For me, the question still is: Why aren’t conservatives leading the way for Tibetan freedom?
While it my inspire very different demographics, I still believe that these two battles speak to the very soul of American conservatism. If conservatism means anything, it means this: that we are all born with an equal claim to certain rights given to all mankind, and that these include the right to live, and live freely, regardless of whether your life is inconvenient, or another claimed to own it, and the power to determine its fate … and the right to worship, regardless of whether the deity you serve is unpopular with the ruling authorities of your nation. The claim to the first principle gave rise to the abolitionist movement and the Republican Party; the claim to the second gave rise to the Pilgrims and the birth of America itself.

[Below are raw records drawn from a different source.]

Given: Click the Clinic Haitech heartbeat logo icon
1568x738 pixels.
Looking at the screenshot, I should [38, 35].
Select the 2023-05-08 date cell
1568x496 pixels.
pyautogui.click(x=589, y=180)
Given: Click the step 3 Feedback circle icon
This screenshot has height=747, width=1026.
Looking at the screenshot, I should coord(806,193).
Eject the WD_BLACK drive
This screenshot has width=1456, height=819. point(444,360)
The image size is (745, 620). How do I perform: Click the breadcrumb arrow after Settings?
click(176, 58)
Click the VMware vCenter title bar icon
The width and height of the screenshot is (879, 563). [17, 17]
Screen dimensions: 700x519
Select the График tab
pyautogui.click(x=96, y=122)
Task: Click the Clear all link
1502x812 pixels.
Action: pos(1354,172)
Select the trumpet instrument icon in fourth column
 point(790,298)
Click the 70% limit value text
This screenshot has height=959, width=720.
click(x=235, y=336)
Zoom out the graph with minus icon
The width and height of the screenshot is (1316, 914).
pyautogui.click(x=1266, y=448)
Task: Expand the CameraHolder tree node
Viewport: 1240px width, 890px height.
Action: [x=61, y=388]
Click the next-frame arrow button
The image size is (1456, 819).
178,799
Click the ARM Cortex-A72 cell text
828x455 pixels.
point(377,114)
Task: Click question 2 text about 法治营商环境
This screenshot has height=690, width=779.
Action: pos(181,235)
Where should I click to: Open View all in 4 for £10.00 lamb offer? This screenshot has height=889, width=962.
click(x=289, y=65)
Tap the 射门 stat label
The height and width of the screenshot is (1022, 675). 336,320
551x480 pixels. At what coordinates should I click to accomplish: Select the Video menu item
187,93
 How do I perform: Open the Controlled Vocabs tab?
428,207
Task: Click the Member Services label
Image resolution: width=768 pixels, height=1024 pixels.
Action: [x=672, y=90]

It doesn’t matter whether or not you believe the Dalai Lama’s message about the nature or theology of the divine – that is irrelevant. What matters, in the case of the recent “unrest” in Tibet – such an adorable, innocent little word these foreign beat reporters use, as if China was turning restlessly in its sleep – is that the freedom to worship in this case has not just been torn from an entire people. It is their right to exist, to direct their own paths in any meaningful way.
No wonder they are willing to risk disappearing forever into the oblivion of imprisonment, willing to dare the edge of the Communist knife, to speak out, to show the world what a mockery of “peace” the Olympic torch represents as it enters Beijing.
They have few avenues for support, and fewer still for information. Only one international journalist, from The Economist, is even in Lhasa. His reports are tragic and sad, but there is an aura of inevitability to them. We all knew this had to come someday.
Someone explain it all to me. Someone, please, explain why we conservatives should not advocate forcefully for a free Tibet against the People’s Republic of China. Someone explain why, as conservatives, we should not strongly support those who wish only to claim the freedoms we believe are the birthright of all people.
(And no, it can’t just be that all those trend-chasing ex-hippies want a free Tibet, too. For once, they’re right, even if it’s just another excuse for a hippie jam festival, so just be happy about it.)
Listen to the few conservatives who do recognize the significance of this issue. Listen to Rep. Dana Rohrabacher. Listen to Rep. Frank Wolf, who’s been doing this for years. They’ve called for a boycott of the games, for a ban on diplomats using taxpayer money to travel to this Olympics, and forcefully disagreed with the recent administration decision to remove China from the human rights watchlist.
Conservatives should stand up for human rights in Tibet. We should stand up against the despot nouveau who attempt to sweep this ongoing clash under the rug. We should lead, or be prepared to make the case why the rights we have always claimed belong to all mankind are, in this case, irrelevant.